(Stored data entries)
+===+

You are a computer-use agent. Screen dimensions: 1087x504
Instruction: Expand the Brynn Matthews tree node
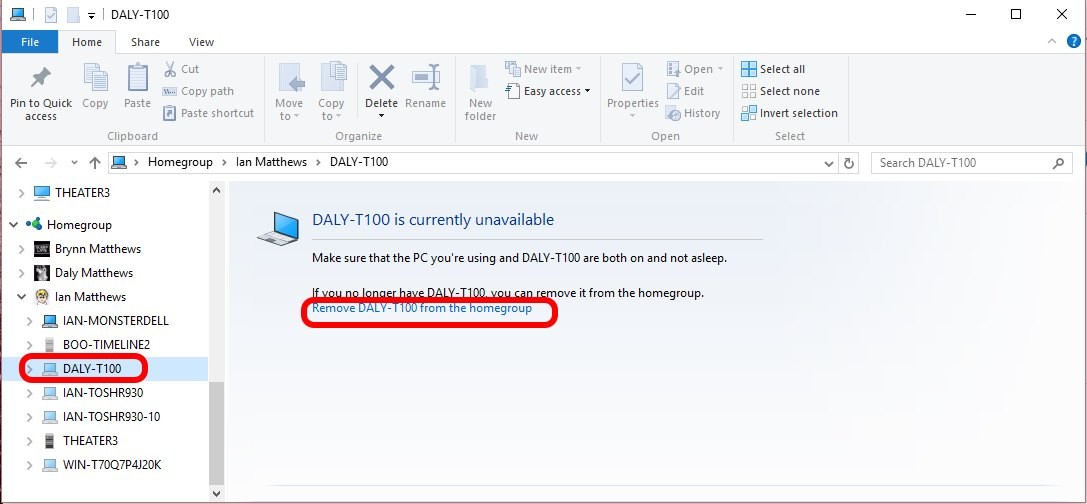22,249
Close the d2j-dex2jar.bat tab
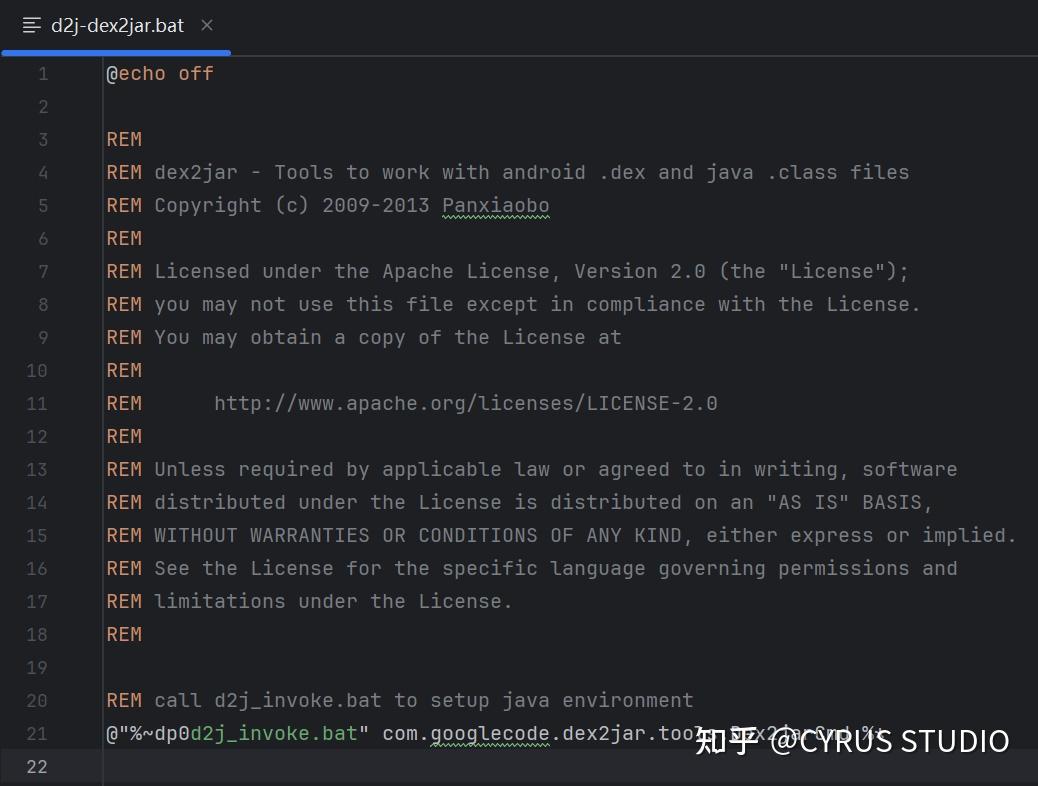Screen dimensions: 1038x786 [207, 25]
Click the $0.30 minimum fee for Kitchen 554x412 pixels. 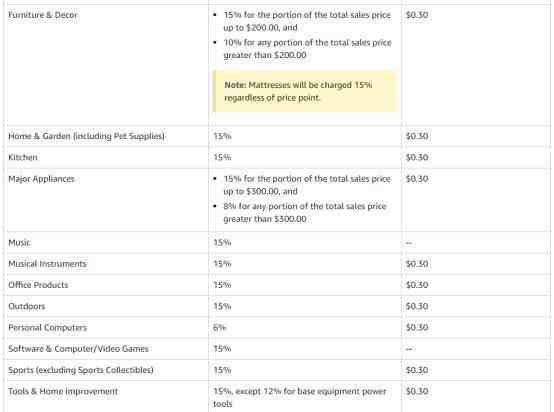[x=417, y=158]
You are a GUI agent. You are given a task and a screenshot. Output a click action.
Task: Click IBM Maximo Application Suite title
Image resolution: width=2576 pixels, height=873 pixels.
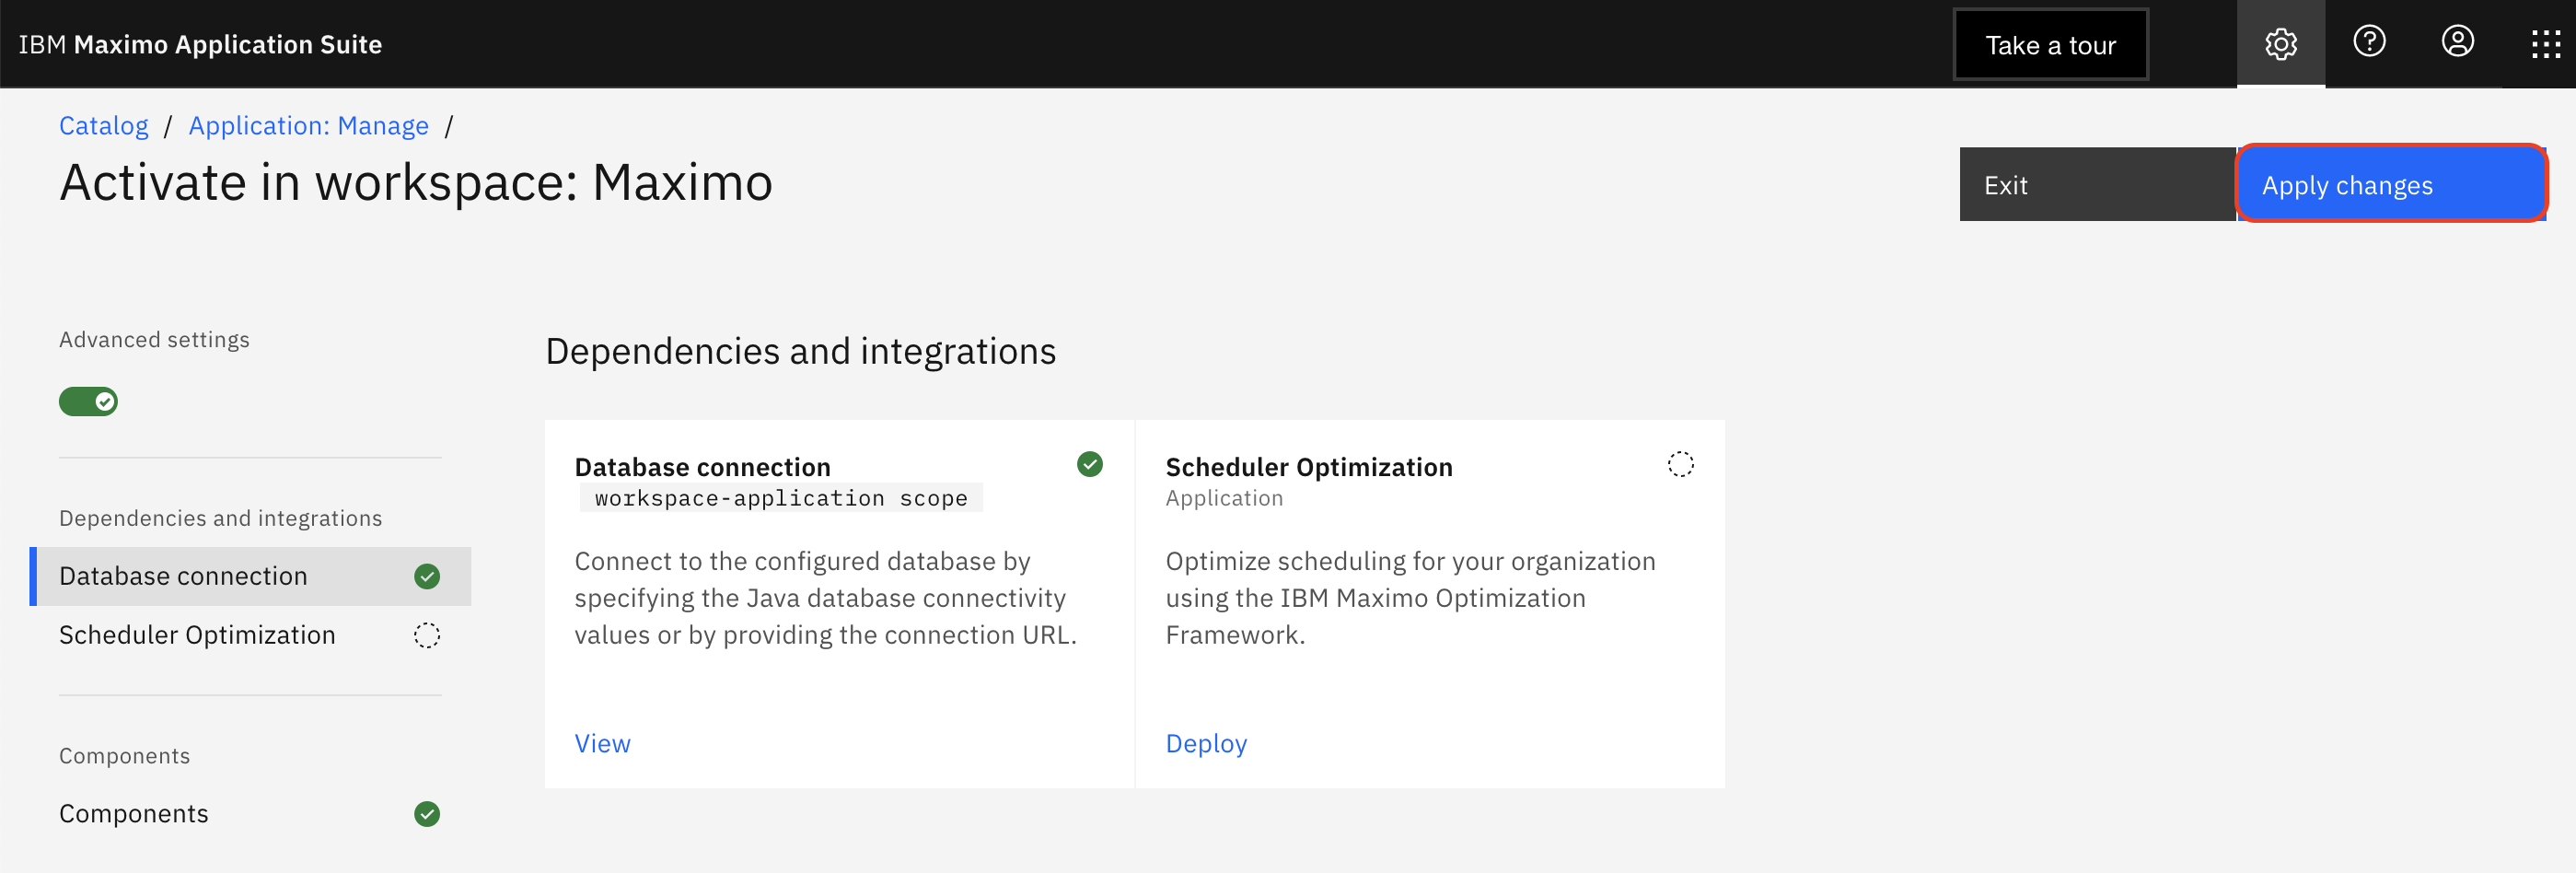tap(200, 45)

+===+

## Problem requirements:
With pictures left out, repeat exactly the lines from the one containing "Image resolution: width=2576" through the last line of the data above, inclusive, and nothing else.

## Task response:
Image resolution: width=2576 pixels, height=873 pixels.
tap(200, 45)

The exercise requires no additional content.